#### WHAT TO DO
**a.** Do these statements agree with the piece on the Ten Year Challenge below? (i) The writer's objection to the Ten Year Challenge is that it is a vanity project. (ii) The writer is confused about what the actual challenge is. (iii) The writer offers getting through a hot spell in an Australian summer as a possible challenge. For each, answer yes or no and quote the words from the piece that decide it.
**b.** Write out the part of the piece on the Ten Year Challenge below that starts with the words containing "Surely a real" and ends with "hot Australian summer?". Copy it word for word.

I really don’t get this whole Ten Year Challenge malarkey. Not because it’s like some glorified chain letter vanity project or anything. No, my only bewilderment with it is what the actual heck is the actual challenge?
Surely a real challenge would be something like – oh I dunno – unpacking forty years of legislation and agreements and treaties that you have actively shaped and adopted in order to enable the cohesive and productive functioning of society without it resulting in the only certainty being the uncertainty of what exactly can fill the void which will not simultaneously provoke pandemonium and lead to a bitter aftertaste in the plummy throats of anti-elitist elites who really deep down can’t warm to little Abdullah no matter what they might say about saving their NHS which they don’t even have to use because of their private health provider in whom they have offshore investments.
Another more challenging challenge would be coming up with a sentence longer than that. Or how about getting through a particularly hot spell in a hot Australian summer?

#### INFORMATION SUPPLIED
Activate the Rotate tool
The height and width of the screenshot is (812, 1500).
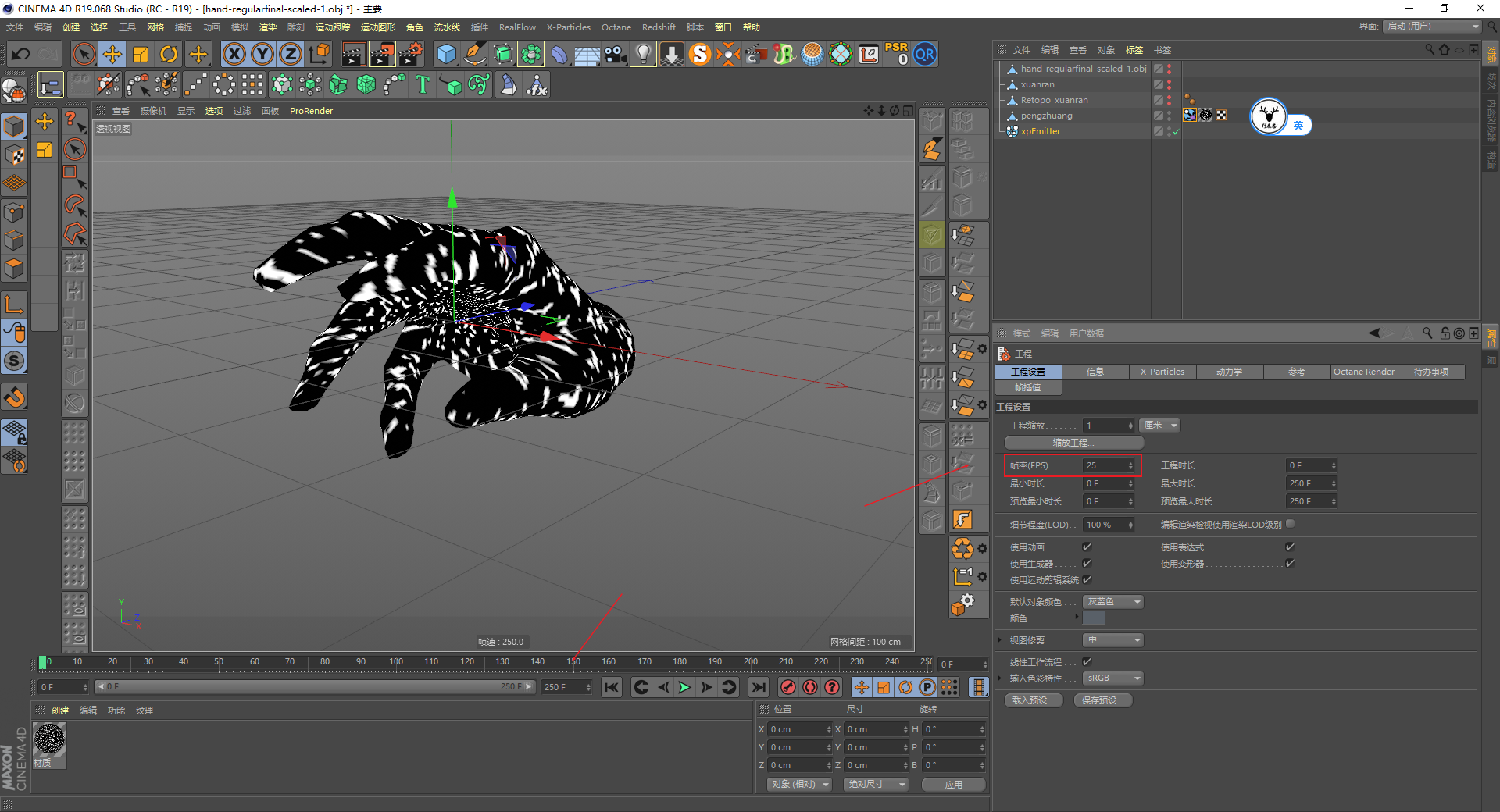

...

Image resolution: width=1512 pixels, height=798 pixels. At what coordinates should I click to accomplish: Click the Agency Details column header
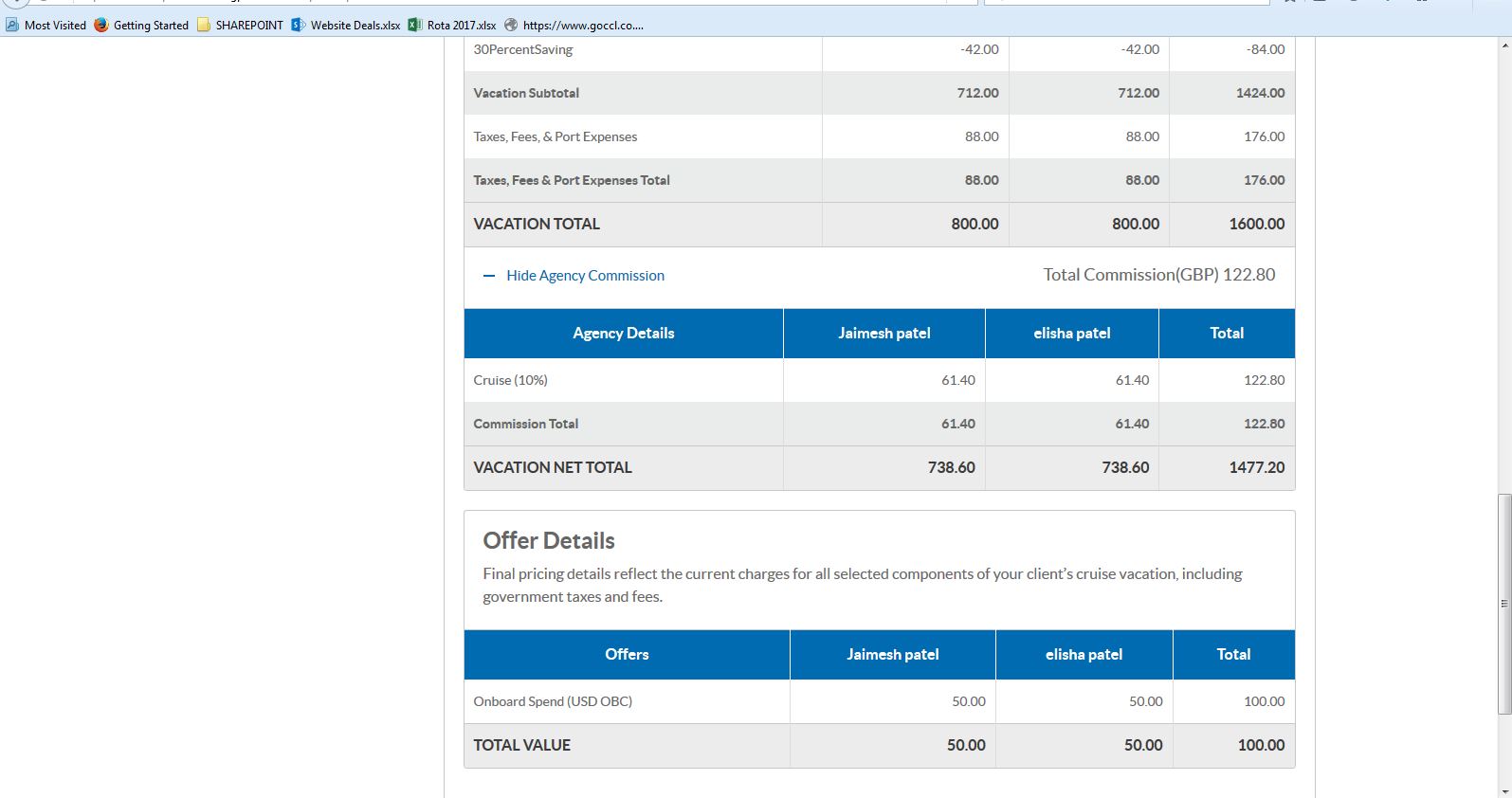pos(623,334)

#### WORKED SOLUTIONS
**a.**
(i) No: "Not because it’s like some glorified chain letter vanity project or anything."
(ii) Yes: "my only bewilderment with it is what the actual heck is the actual challenge?"
(iii) Yes: "Or how about getting through a particularly hot spell in a hot Australian summer?"

**b.**
Surely a real challenge would be something like – oh I dunno – unpacking forty years of legislation and agreements and treaties that you have actively shaped and adopted in order to enable the cohesive and productive functioning of society without it resulting in the only certainty being the uncertainty of what exactly can fill the void which will not simultaneously provoke pandemonium and lead to a bitter aftertaste in the plummy throats of anti-elitist elites who really deep down can’t warm to little Abdullah no matter what they might say about saving their NHS which they don’t even have to use because of their private health provider in whom they have offshore investments.
Another more challenging challenge would be coming up with a sentence longer than that. Or how about getting through a particularly hot spell in a hot Australian summer?